The cytotoxic effect of EAJ on three cancer cell lines (HepG2, Hep3b and MDA-MB-231) was evaluated using a CCK-8 assay. The results demonstrated that EAJ reduced the viability of each of these cell lines in a concentration-dependent manner (Fig. 1A). In addition, EAJ was shown to have a weaker effect on the viability of MDA-MB-231 cells compared with the HepG2 and Hep3b cells. EAJ reduced the viability of the MDA-MB-231 cells to 70% of the control in a concentration- and time-dependent manner, with significant reduction in viability following exposure to 200–400 μg/ml EAJ for 12 or 24 h (Fig. 1B). Based on these results, non-cytotoxic concentrations of EAJ (25–150 μg/ml) were used for further experiments. The lack of cytotoxicity was verified by assessing cell morphology (Fig. 1C).

Cell migration is an important process in tumor metastasis. As shown by the wound healing assay in Fig. 2A, 25–150 μg/ml EAJ significantly inhibited MDA-MB-231 cell migration following incubation for 24 h, whereas only those in 100 and 150 μg/ml EAJ were significantly inhibited after 12 h of incubation. As indicated by the densitometric analyses (Fig. 2B), 150 μg/ml EAJ decreased the migration of the MDA-MB-231 cells by ~60 and 80% at 12 and 24 h, respectively. These results suggested that EAJ may effectively inhibit the migration of the highly invasive MDA-MB-231 cells.

Interactions between components of the cell matrix are important in cancer invasion. In the Transwell cell invasion assay, the motility and invasive ability of the MDA-MB-231 cells were reduced in a concentration-dependent manner (Fig. 3A). In addition, quantitative analysis of these results demonstrated that exposure of the cells to 50, 100, 150 μg/ml EAJ for 24 h significantly reduced cell attachments to the Matrigel compared with the untreated control cells (Fig. 3B).
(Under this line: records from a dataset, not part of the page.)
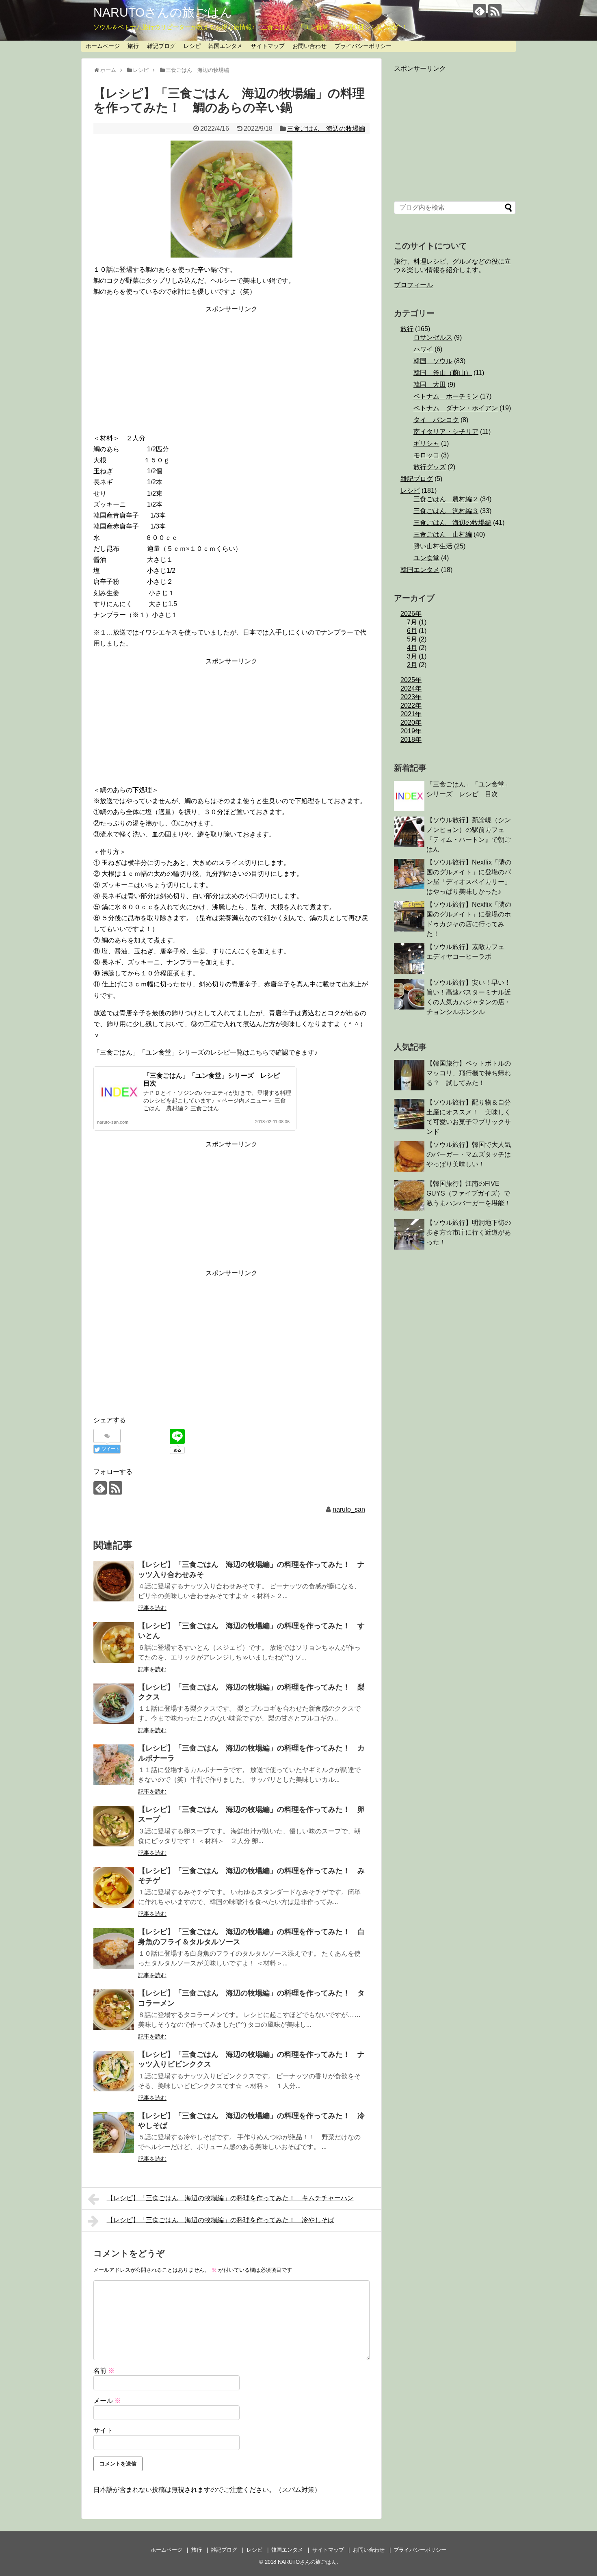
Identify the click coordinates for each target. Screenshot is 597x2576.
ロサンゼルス (432, 337)
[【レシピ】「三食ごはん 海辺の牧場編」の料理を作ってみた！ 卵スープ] (113, 1826)
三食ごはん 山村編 (442, 534)
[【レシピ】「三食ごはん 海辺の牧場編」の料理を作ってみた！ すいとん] (113, 1642)
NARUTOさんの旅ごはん (162, 12)
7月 (412, 622)
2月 (412, 664)
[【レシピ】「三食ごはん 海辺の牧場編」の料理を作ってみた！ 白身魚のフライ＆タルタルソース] (113, 1948)
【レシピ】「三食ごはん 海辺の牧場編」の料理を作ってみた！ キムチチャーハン (230, 2198)
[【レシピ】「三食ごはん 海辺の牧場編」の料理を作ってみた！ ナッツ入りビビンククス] (113, 2071)
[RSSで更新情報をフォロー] (495, 10)
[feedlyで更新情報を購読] (479, 10)
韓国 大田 (429, 384)
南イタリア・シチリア (445, 431)
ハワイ (423, 349)
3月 (412, 656)
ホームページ (103, 46)
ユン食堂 (426, 558)
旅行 (133, 46)
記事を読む (152, 1608)
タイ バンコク (436, 419)
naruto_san (349, 1509)
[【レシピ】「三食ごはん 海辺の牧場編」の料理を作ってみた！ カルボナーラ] (113, 1764)
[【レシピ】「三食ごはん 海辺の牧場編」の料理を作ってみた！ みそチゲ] (113, 1887)
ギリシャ (426, 443)
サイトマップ (268, 46)
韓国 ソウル (432, 360)
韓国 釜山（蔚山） (442, 372)
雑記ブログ (161, 46)
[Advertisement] (231, 371)
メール (107, 2400)
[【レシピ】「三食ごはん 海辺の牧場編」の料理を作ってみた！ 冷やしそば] (113, 2132)
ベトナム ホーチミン (445, 396)
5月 (412, 639)
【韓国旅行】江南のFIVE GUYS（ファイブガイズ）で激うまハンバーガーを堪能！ (468, 1193)
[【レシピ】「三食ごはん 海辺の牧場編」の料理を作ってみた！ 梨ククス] (113, 1703)
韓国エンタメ (225, 46)
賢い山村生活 (432, 546)
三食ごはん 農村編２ (445, 499)
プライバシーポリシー (363, 46)
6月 (412, 630)
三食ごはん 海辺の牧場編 (326, 128)
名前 (104, 2370)
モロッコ (426, 455)
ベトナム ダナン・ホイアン (455, 408)
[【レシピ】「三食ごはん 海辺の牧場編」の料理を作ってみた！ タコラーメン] (113, 2009)
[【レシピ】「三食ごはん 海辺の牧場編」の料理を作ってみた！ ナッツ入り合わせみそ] (113, 1581)
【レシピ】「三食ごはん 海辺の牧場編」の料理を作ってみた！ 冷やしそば (220, 2219)
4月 (412, 647)
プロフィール (413, 285)
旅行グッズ (429, 467)
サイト (103, 2430)
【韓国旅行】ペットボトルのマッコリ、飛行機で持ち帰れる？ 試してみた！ (468, 1073)
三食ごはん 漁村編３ (445, 510)
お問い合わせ (309, 46)
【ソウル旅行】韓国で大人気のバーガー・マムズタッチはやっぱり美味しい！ (468, 1154)
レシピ (192, 46)
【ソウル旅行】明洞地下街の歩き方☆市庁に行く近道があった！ (468, 1232)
Since the overexpression and activation of MMPs is important in breast cancer cell invasion (17), the present study aimed to investigate whether the anti-invasive activity of EAJ correlated with the expression levels of MMP-2 and MMP-9. As shown in Fig. 4, EAJ inhibited the activities of MMP-2 and MMP-9 in a concentration-dependent manner, with significant reductions observed at 150 μg/ml EAJ for MMP-2 and 100 and 150 μg/ml EAJ for MMP-9. In addition, as the activity and expression of MMPs are tightly regulated by endogenous TIMPs (18), the transcription levels of TIMP1 and TIMP2 were determined by RT-qPCR. As shown in Fig. 5, EAJ increased the expression levels of TIMP1 and TIMP2 in a concentration-dependent manner, with significant increases observed at 150 μg/ml EAJ, while the mRNA expression levels of MMP-2 and MMP-9 decreased.

The present study identified two components of EAJ, catechin and resveratrol, using HPLC/PDA chromatograms and comparing retention time and UV spectra with commercial standards. As shown in Fig. 6, the HPLC analysis of EAJ identified two standards, catechin and resveratrol, which appeared at retention times of ~11.05 and 32.01 min, respectively. The EAJ contained 3.15±0.07 mg/g catechin and 0.42±0.01 mg/g resveratrol.